社会全体としてソーシャルディスタンス2mを確保することが望ましいとされているのに、学校においては地域の感染者数の状況により「1mを目安に最大限の間隔を確保すればよい」と文科省が見解を示したことに批判の声が挙がっていることは事実です。私自身も批判の声に共感するものです。

 

しかしながら1クラスに35人~40人にいる学校現場の実情なかでは2mを確保した場合、分散登校しかありえない状況になってしまいます。分散登校を行う場合、自宅待機になるグループの学習保障が重要になりますが、現時点で「オンライン授業を行う環境整備が図れていない」という実態があり、自宅での学習について学校が十分にフォローすることは困難があり限界があります。
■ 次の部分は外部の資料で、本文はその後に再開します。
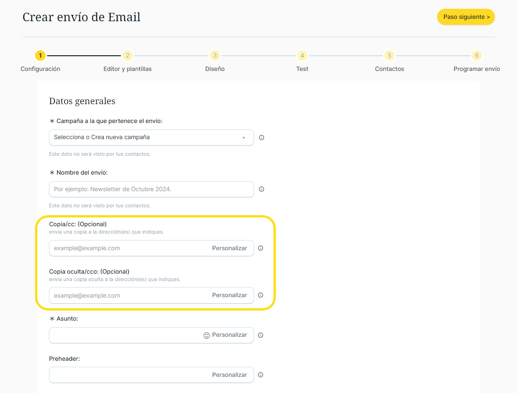Image resolution: width=517 pixels, height=393 pixels.
Task: Select step 4 Test in wizard
Action: pos(302,56)
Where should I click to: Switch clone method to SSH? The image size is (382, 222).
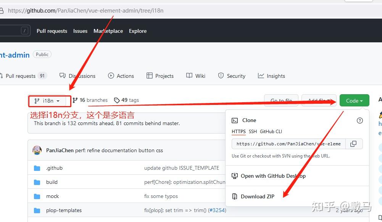(x=253, y=132)
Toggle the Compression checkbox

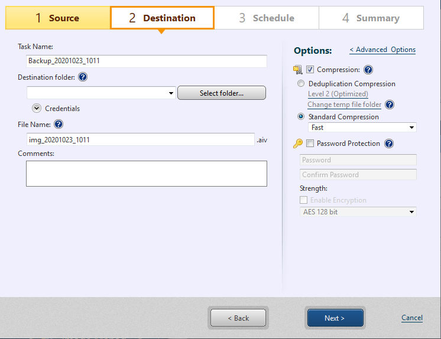click(310, 70)
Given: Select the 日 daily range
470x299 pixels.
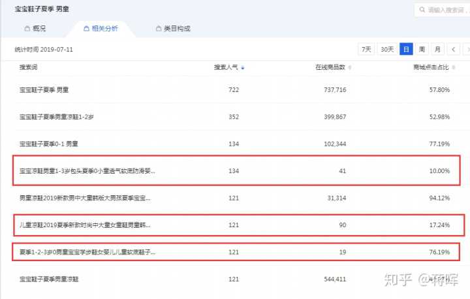Looking at the screenshot, I should pos(406,49).
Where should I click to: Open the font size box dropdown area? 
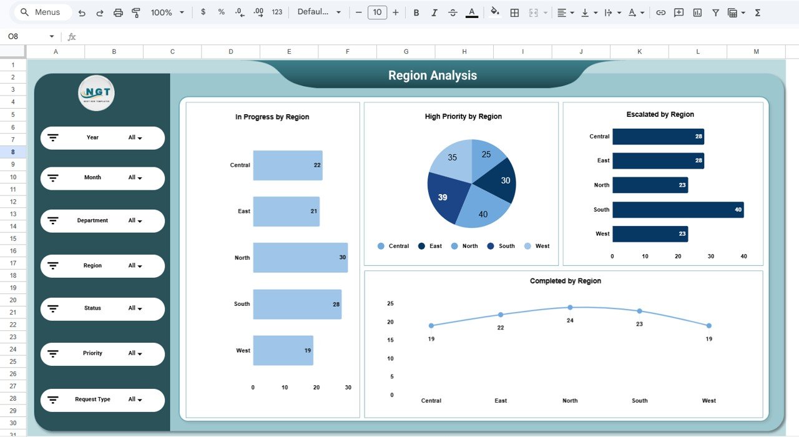377,12
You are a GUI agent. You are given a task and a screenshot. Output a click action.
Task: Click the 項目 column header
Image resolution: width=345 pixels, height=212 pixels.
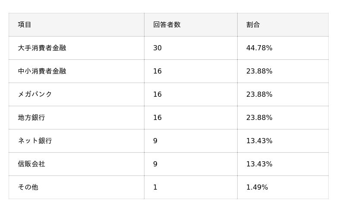coord(25,25)
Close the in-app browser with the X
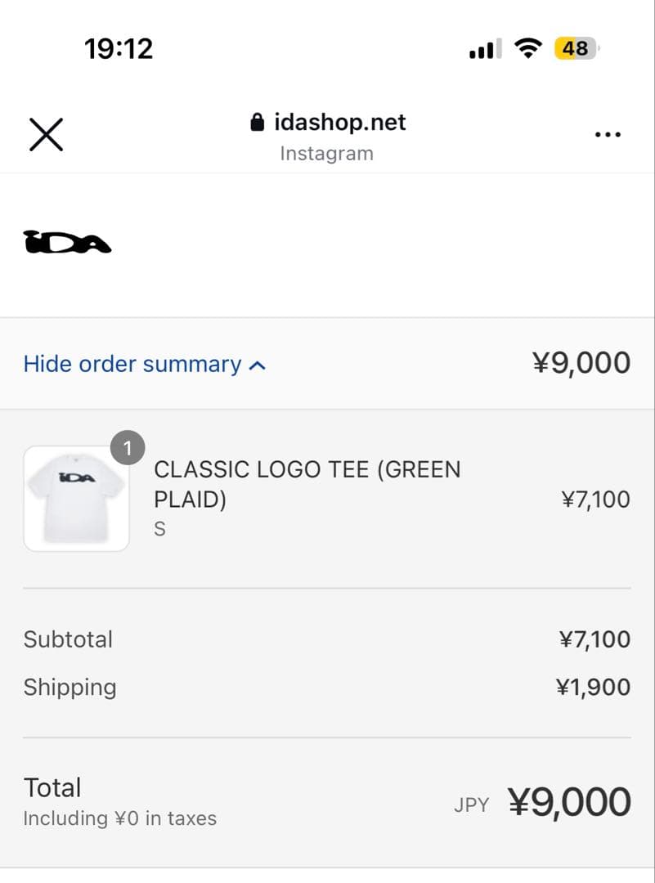Image resolution: width=655 pixels, height=883 pixels. (46, 134)
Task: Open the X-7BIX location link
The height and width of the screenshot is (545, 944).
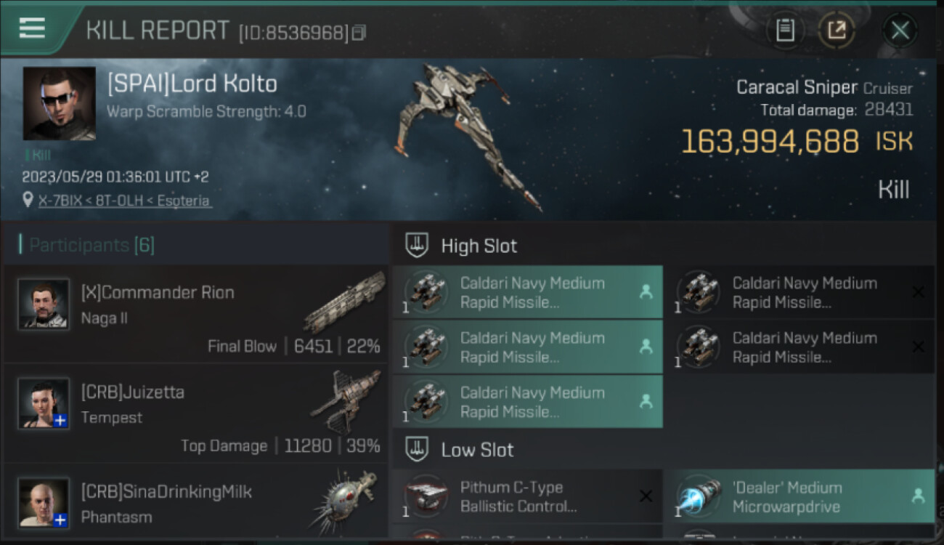Action: pyautogui.click(x=125, y=201)
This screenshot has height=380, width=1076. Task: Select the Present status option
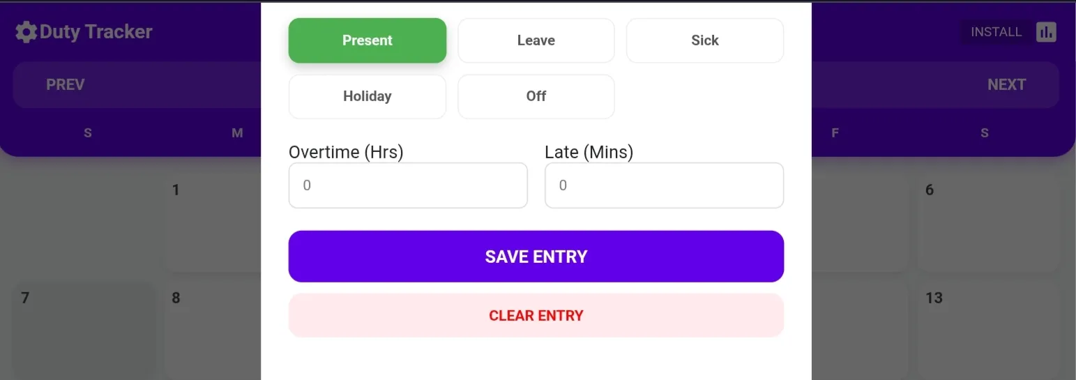(x=367, y=40)
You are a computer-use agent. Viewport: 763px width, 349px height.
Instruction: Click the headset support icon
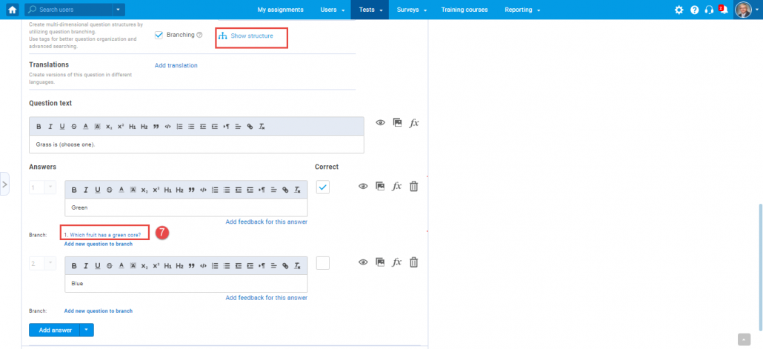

また、オンライン授業はあくまでも代替え手段で、対面での教育活動に勝るものはないという意見も根強いです。このような背景から、学校においては地域の感染者数の状況に応じて、ソーシャルディスタンスの距離を緩和せざるを得ない実情があるのだろうと思われます。

 

この文科省の新しい生活様式を踏まえた学校の行動基準の考え方を、松戸市が策定した「学校における新型コロナウイルス感染拡大防止ガイドライン」にも盛り込むべきですし、保護者にもこの考え方を丁寧に説明し、理解を得る努力をして頂きたいと要望します。加えて、松戸市として、地域の感染レベルが何レベルにあたるのか根拠とともに明確に情報発信し、とりわけ保護者に対しては丁寧に説明されるよう要望します。

 

なお、地域の感染者数の状況により、行動基準が変化し、それに伴い学校の日程が変更することはあり得ることだと理解しますが、日程変更の日程変更を連発することで保護者に大きな負担となることも事実ですので、レベル1からレベル2、レベル2からレベル3への対応は命・健康に係るので迅速に、レベル3からレベル1に向かっての対応は慎重に行いつつ、可能な限り、日程変更に日程変更を重ねることを避ける努力をして頂きますよう要望します。